The current analysis evaluated nucleoside-naive patients from two

The current analysis evaluated nucleoside-naive patients from two phase 3 entecavir studies [hepatitis B e antigen (HBeAg)-positive (ETV-022) and HBeAg-negative (ETV-027)] who subsequently entered an open-label rollover study (ETV-901) and received entecavir for a total duration of at least 3 years. During the phase 3 program, patients

received 0.5 mg of entecavir daily, and during the long-term rollover study, all patients received 1.0 mg of entecavir daily. Some patients received concurrent lamivudine (100 mg daily) for a brief period of time early in the rollover study before they continued on entecavir monotherapy (1.0 mg daily) after the protocol MI-503 solubility dmso was amended. Patients and investigators could discontinue entecavir therapy in the rollover study at any time, and patients who discontinued therapy were to be followed for 24 weeks to assess safety. The study protocol

was approved by the ethics committees at all participating institutions, and written, informed consent was obtained from all patients. The study was carried out in accordance with the ethics principles of the Declaration of Helsinki and was consistent with good clinical practice guidelines and local regulatory requirements.

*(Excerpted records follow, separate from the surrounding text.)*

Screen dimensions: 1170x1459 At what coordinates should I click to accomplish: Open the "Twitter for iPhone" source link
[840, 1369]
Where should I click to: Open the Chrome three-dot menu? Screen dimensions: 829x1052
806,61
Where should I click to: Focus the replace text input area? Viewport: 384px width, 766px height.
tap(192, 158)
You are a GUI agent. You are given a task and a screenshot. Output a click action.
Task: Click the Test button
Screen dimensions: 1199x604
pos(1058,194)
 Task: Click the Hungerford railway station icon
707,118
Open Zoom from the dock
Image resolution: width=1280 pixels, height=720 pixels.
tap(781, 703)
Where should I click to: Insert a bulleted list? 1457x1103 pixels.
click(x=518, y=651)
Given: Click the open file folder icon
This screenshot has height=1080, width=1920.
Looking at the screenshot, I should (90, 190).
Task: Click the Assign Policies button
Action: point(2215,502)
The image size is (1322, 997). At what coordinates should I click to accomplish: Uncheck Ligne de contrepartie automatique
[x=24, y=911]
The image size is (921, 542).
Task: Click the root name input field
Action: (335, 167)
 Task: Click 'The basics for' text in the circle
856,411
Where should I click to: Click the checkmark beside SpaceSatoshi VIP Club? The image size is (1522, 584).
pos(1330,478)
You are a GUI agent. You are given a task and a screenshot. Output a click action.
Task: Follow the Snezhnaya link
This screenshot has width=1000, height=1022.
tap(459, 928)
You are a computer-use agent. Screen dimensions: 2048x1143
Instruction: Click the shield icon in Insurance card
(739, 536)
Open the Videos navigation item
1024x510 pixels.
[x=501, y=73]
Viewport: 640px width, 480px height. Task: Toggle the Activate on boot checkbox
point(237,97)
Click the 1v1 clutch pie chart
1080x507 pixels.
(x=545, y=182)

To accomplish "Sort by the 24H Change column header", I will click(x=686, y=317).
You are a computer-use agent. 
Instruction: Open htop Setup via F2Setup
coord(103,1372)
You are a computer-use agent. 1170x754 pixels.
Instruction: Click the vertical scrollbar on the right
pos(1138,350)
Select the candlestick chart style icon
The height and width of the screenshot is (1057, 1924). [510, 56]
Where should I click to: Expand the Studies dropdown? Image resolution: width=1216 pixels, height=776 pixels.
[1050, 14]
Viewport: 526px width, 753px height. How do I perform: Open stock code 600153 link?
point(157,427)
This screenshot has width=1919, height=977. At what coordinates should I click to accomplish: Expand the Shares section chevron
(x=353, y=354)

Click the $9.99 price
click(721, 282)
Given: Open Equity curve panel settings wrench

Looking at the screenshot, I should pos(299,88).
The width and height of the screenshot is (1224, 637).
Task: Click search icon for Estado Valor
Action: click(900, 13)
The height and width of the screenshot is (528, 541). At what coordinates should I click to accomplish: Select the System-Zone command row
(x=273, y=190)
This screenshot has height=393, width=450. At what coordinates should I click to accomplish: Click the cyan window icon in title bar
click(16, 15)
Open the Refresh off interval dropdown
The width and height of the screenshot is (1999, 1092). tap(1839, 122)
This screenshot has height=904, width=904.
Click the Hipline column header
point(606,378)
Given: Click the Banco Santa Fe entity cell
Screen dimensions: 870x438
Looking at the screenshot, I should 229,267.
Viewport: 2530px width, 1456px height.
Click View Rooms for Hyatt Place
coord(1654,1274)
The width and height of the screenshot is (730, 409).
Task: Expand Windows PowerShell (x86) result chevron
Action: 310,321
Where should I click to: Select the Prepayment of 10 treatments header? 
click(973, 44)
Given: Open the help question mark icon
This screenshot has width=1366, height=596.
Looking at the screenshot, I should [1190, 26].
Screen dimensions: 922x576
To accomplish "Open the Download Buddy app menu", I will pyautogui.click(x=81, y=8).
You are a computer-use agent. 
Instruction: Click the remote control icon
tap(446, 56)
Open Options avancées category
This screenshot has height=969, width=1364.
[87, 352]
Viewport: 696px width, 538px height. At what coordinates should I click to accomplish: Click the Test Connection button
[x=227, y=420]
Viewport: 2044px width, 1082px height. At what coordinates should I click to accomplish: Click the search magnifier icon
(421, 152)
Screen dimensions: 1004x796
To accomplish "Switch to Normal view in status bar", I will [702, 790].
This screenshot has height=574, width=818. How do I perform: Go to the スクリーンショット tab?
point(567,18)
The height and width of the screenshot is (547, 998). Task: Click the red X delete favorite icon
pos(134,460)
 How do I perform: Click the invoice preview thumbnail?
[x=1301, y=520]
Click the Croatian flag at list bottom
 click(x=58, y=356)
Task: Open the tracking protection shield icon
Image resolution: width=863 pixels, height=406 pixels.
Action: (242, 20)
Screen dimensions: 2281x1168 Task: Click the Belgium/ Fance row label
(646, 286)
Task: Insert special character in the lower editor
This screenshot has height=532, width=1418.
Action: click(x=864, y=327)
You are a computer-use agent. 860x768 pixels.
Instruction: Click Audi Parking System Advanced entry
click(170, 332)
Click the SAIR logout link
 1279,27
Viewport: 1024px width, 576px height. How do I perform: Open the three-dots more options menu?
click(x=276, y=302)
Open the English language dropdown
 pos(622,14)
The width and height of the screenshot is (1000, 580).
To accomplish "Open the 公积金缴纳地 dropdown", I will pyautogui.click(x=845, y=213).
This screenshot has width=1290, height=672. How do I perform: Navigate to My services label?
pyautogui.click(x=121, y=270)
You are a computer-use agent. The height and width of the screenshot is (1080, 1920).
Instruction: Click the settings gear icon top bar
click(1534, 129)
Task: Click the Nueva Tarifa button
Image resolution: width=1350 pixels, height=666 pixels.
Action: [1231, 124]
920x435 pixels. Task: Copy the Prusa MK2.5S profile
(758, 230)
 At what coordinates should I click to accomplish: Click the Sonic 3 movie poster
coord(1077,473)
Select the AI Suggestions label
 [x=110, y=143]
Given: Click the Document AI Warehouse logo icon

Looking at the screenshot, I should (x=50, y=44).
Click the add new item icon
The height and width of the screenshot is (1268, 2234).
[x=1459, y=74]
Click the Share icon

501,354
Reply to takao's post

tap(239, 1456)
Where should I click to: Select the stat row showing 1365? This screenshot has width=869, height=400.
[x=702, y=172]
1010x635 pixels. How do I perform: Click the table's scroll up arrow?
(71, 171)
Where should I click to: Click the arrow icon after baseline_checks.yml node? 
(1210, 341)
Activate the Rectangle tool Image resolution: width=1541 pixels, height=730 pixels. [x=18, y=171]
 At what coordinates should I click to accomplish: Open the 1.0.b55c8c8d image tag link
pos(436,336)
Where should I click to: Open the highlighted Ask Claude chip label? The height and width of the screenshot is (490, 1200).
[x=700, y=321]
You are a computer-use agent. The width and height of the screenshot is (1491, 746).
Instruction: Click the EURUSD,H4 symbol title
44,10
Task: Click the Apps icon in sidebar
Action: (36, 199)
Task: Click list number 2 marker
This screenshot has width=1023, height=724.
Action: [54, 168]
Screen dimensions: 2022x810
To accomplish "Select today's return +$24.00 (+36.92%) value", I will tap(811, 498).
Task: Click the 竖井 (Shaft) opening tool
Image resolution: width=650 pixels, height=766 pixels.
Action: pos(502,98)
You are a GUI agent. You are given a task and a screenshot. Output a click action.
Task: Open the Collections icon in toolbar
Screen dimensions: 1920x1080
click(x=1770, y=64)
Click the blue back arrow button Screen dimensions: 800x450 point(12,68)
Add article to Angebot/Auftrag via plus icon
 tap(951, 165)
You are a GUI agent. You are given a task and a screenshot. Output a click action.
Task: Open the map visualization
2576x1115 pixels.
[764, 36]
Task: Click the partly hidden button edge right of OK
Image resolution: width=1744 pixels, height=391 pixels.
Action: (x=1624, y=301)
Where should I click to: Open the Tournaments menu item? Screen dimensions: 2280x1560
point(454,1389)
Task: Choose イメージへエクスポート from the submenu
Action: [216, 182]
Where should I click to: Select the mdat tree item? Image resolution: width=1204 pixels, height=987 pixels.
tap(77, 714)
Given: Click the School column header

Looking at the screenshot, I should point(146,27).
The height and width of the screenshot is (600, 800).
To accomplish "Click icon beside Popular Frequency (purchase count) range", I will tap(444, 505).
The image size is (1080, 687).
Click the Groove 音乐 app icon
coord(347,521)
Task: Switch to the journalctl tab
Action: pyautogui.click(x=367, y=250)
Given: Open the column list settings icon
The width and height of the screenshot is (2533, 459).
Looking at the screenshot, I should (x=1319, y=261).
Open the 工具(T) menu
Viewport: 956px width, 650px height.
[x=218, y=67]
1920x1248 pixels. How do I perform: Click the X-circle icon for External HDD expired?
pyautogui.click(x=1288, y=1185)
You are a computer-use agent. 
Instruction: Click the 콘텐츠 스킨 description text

Complete inclusion criteria for enrollment in the ETV-022 (HBeAg-positive) and ETV-027 (HBeAg-negative) studies have been described previously.21, 22 Some key inclusion criteria were as follows: age GSK-3 inhibitor ≥16 years; serological diagnosis of CHB; compensated liver function; absence of coinfection with hepatitis C, hepatitis D, or human immunodeficiency virus; no more than 12 weeks of prior lamivudine therapy; and no use of interferon-α, thymosin-α, or antiviral agents with anti–hepatitis B activity within

tuclazepam 24 weeks of randomization. A total of 293 nucleoside-naive patients treated with entecavir in the two pivotal phase 3 studies (ETV-022 and ETV-027) were enrolled into the ETV-901 long-term rollover study (Fig. 1). Of these 293 patients, 69 (24%) consented to undergo long-term liver biopsy (the long-term histology cohort). The primary reasons for not performing long-term liver biopsy in the 224 patients not part of the long-term histology cohort were as follows: (1) the patient was off study (44%), (2) the patient refused consent (33%), or (3) the investigator chose not to participate in the amended study (17%). Liver biopsy was performed at the baseline and again after 48 weeks of blinded entecavir therapy in the phase 3 studies. In the long-term rollover study, optional liver biopsy was offered at two time points: after an additional 48 weeks of treatment in the rollover study and after a protocol amendment for patients who had received at least 3 years of cumulative entecavir therapy.